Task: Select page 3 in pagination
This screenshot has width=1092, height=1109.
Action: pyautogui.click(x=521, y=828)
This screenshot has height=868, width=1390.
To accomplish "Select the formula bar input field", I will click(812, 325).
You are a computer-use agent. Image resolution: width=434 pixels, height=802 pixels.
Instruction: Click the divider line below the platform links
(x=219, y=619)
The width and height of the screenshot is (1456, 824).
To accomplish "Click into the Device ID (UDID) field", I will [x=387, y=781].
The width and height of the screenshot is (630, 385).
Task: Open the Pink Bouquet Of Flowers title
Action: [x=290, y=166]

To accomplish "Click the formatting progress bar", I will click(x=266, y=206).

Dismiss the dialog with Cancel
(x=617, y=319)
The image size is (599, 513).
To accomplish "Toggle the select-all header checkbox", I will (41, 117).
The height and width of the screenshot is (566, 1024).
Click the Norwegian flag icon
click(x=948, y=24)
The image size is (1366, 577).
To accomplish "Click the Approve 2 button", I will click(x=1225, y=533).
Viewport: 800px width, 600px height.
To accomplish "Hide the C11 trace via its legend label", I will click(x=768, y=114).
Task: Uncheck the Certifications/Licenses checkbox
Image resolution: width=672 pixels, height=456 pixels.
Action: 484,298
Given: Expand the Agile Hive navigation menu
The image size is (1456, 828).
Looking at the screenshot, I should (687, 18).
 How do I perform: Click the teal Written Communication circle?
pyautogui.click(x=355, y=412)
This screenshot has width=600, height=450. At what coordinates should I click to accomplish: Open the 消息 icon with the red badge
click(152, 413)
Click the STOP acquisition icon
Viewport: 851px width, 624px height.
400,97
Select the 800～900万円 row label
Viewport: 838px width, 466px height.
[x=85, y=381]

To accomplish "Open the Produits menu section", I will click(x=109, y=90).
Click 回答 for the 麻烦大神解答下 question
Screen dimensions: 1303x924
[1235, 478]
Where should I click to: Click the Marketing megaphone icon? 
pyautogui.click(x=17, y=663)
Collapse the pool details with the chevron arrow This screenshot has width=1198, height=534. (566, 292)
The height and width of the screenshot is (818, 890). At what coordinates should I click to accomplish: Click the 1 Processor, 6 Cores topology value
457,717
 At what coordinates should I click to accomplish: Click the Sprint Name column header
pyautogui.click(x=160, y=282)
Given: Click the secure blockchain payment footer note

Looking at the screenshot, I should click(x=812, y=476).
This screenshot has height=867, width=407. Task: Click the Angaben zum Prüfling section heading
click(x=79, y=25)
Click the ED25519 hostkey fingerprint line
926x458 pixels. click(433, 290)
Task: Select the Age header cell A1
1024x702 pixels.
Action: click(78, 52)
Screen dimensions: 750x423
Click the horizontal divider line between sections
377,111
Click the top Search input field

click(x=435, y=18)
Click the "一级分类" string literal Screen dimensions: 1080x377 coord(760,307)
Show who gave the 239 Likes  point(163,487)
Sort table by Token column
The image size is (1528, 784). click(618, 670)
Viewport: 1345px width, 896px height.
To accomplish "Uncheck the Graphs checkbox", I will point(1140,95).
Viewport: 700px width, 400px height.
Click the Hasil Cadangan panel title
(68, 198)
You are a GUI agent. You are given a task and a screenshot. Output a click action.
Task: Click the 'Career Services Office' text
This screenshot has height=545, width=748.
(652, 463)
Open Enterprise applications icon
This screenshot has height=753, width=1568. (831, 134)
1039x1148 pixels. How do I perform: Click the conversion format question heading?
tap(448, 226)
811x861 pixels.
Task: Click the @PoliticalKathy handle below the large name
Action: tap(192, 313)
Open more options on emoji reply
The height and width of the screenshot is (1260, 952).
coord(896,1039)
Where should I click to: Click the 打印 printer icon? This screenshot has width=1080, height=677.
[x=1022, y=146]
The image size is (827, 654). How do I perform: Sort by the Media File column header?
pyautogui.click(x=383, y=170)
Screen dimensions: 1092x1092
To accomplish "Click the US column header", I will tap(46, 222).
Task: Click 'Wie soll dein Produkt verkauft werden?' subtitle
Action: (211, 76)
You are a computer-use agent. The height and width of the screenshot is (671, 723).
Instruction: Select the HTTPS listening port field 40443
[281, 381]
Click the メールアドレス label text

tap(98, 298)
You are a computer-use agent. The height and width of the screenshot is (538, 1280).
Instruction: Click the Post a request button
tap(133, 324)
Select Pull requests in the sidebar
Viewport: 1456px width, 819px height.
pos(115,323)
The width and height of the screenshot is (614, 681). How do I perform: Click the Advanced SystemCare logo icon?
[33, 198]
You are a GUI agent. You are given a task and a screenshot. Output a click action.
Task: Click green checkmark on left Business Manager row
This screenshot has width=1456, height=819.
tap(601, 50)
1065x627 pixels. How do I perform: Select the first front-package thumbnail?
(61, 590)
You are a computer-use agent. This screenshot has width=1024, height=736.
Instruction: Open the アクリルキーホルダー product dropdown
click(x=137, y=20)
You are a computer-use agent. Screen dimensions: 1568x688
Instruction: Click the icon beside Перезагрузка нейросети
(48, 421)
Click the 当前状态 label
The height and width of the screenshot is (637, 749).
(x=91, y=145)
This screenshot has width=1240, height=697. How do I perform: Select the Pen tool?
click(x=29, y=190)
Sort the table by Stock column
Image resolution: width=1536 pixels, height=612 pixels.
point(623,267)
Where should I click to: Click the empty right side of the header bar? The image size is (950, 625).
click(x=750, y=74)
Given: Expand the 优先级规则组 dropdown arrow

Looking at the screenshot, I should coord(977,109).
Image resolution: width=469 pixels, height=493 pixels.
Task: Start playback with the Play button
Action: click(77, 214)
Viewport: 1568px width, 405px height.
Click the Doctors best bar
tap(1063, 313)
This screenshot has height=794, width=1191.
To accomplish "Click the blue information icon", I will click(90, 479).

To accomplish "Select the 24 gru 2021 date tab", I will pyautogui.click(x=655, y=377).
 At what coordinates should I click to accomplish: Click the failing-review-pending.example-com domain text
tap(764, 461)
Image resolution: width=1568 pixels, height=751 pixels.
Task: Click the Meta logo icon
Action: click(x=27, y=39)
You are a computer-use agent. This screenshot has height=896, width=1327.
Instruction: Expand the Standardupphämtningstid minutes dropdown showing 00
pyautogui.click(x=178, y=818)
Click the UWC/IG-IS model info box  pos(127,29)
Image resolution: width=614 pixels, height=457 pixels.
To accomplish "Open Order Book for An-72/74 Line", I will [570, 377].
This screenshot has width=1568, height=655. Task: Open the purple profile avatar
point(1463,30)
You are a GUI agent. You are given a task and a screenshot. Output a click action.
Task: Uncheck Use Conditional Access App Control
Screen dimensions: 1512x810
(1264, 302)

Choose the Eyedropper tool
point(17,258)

■ Aim of the task ■
Update the records above so that "computer-use agent" becomes "GUI agent" wherever it occurs, and leave everything else unchanged.

■ Finished task ■
Task: Select page 3 in pagination
This screenshot has width=1092, height=1109.
Action: pyautogui.click(x=521, y=828)
This screenshot has height=868, width=1390.
To accomplish "Select the formula bar input field", I will click(812, 325).
You are a GUI agent. Image resolution: width=434 pixels, height=802 pixels.
Instruction: Click the divider line below the platform links
(x=219, y=619)
The width and height of the screenshot is (1456, 824).
To accomplish "Click into the Device ID (UDID) field", I will [x=387, y=781].
The width and height of the screenshot is (630, 385).
Task: Open the Pink Bouquet Of Flowers title
Action: [x=290, y=166]

To accomplish "Click the formatting progress bar", I will click(x=266, y=206).

Dismiss the dialog with Cancel
(x=617, y=319)
The image size is (599, 513).
To accomplish "Toggle the select-all header checkbox", I will (41, 117).
The height and width of the screenshot is (566, 1024).
Click the Norwegian flag icon
click(x=948, y=24)
The image size is (1366, 577).
To accomplish "Click the Approve 2 button", I will click(x=1225, y=533).
Viewport: 800px width, 600px height.
To accomplish "Hide the C11 trace via its legend label", I will click(x=768, y=114).
Task: Uncheck the Certifications/Licenses checkbox
Image resolution: width=672 pixels, height=456 pixels.
Action: 484,298
Given: Expand the Agile Hive navigation menu
The image size is (1456, 828).
Looking at the screenshot, I should (687, 18).
 How do I perform: Click the teal Written Communication circle?
pyautogui.click(x=355, y=412)
This screenshot has width=600, height=450. At what coordinates should I click to accomplish: Open the 消息 icon with the red badge
click(152, 413)
Click the STOP acquisition icon
Viewport: 851px width, 624px height.
400,97
Select the 800～900万円 row label
Viewport: 838px width, 466px height.
[x=85, y=381]

To accomplish "Open the Produits menu section", I will click(x=109, y=90).
Click 回答 for the 麻烦大神解答下 question
Screen dimensions: 1303x924
[1235, 478]
Where should I click to: Click the Marketing megaphone icon? 
pyautogui.click(x=17, y=663)
Collapse the pool details with the chevron arrow This screenshot has width=1198, height=534. (566, 292)
The height and width of the screenshot is (818, 890). At what coordinates should I click to accomplish: Click the 1 Processor, 6 Cores topology value
457,717
 At what coordinates should I click to accomplish: Click the Sprint Name column header
pyautogui.click(x=160, y=282)
Given: Click the secure blockchain payment footer note

Looking at the screenshot, I should click(x=812, y=476).
This screenshot has height=867, width=407. Task: Click the Angaben zum Prüfling section heading
click(x=79, y=25)
Click the ED25519 hostkey fingerprint line
926x458 pixels. click(433, 290)
Task: Select the Age header cell A1
1024x702 pixels.
Action: click(78, 52)
Screen dimensions: 750x423
Click the horizontal divider line between sections
377,111
Click the top Search input field

click(x=435, y=18)
Click the "一级分类" string literal Screen dimensions: 1080x377 coord(760,307)
Show who gave the 239 Likes  point(163,487)
Sort table by Token column
The image size is (1528, 784). click(618, 670)
Viewport: 1345px width, 896px height.
To accomplish "Uncheck the Graphs checkbox", I will point(1140,95).
Viewport: 700px width, 400px height.
Click the Hasil Cadangan panel title
(68, 198)
You are a GUI agent. You are given a task and a screenshot. Output a click action.
Task: Click the 'Career Services Office' text
This screenshot has height=545, width=748.
(652, 463)
Open Enterprise applications icon
This screenshot has height=753, width=1568. (831, 134)
1039x1148 pixels. How do I perform: Click the conversion format question heading?
tap(448, 226)
811x861 pixels.
Task: Click the @PoliticalKathy handle below the large name
Action: tap(192, 313)
Open more options on emoji reply
The height and width of the screenshot is (1260, 952).
coord(896,1039)
Where should I click to: Click the 打印 printer icon? This screenshot has width=1080, height=677.
[x=1022, y=146]
The image size is (827, 654). How do I perform: Sort by the Media File column header?
pyautogui.click(x=383, y=170)
Screen dimensions: 1092x1092
To accomplish "Click the US column header", I will tap(46, 222).
Task: Click 'Wie soll dein Produkt verkauft werden?' subtitle
Action: (211, 76)
You are a GUI agent. The height and width of the screenshot is (671, 723).
Instruction: Select the HTTPS listening port field 40443
[281, 381]
Click the メールアドレス label text

tap(98, 298)
You are a GUI agent. The height and width of the screenshot is (538, 1280).
Instruction: Click the Post a request button
tap(133, 324)
Select Pull requests in the sidebar
Viewport: 1456px width, 819px height.
pos(115,323)
The width and height of the screenshot is (614, 681). How do I perform: Click the Advanced SystemCare logo icon?
[33, 198]
You are a GUI agent. You are given a task and a screenshot. Output a click action.
Task: Click green checkmark on left Business Manager row
This screenshot has width=1456, height=819.
tap(601, 50)
1065x627 pixels. How do I perform: Select the first front-package thumbnail?
(61, 590)
You are a GUI agent. This screenshot has width=1024, height=736.
Instruction: Open the アクリルキーホルダー product dropdown
click(x=137, y=20)
You are a GUI agent. Screen dimensions: 1568x688
Instruction: Click the icon beside Перезагрузка нейросети
(48, 421)
Click the 当前状态 label
The height and width of the screenshot is (637, 749).
(x=91, y=145)
This screenshot has width=1240, height=697. How do I perform: Select the Pen tool?
click(x=29, y=190)
Sort the table by Stock column
Image resolution: width=1536 pixels, height=612 pixels.
point(623,267)
Where should I click to: Click the empty right side of the header bar? The image size is (950, 625).
click(x=750, y=74)
Given: Expand the 优先级规则组 dropdown arrow

Looking at the screenshot, I should coord(977,109).
Image resolution: width=469 pixels, height=493 pixels.
Task: Start playback with the Play button
Action: click(77, 214)
Viewport: 1568px width, 405px height.
Click the Doctors best bar
tap(1063, 313)
This screenshot has height=794, width=1191.
To accomplish "Click the blue information icon", I will click(90, 479).

To accomplish "Select the 24 gru 2021 date tab", I will pyautogui.click(x=655, y=377).
 At what coordinates should I click to accomplish: Click the failing-review-pending.example-com domain text
tap(764, 461)
Image resolution: width=1568 pixels, height=751 pixels.
Task: Click the Meta logo icon
Action: click(x=27, y=39)
You are a GUI agent. This screenshot has height=896, width=1327.
Instruction: Expand the Standardupphämtningstid minutes dropdown showing 00
pyautogui.click(x=178, y=818)
Click the UWC/IG-IS model info box  pos(127,29)
Image resolution: width=614 pixels, height=457 pixels.
To accomplish "Open Order Book for An-72/74 Line", I will [570, 377].
This screenshot has width=1568, height=655. Task: Open the purple profile avatar
point(1463,30)
You are a GUI agent. You are given a task and a screenshot. Output a click action.
Task: Uncheck Use Conditional Access App Control
Screen dimensions: 1512x810
(1264, 302)

Choose the Eyedropper tool
point(17,258)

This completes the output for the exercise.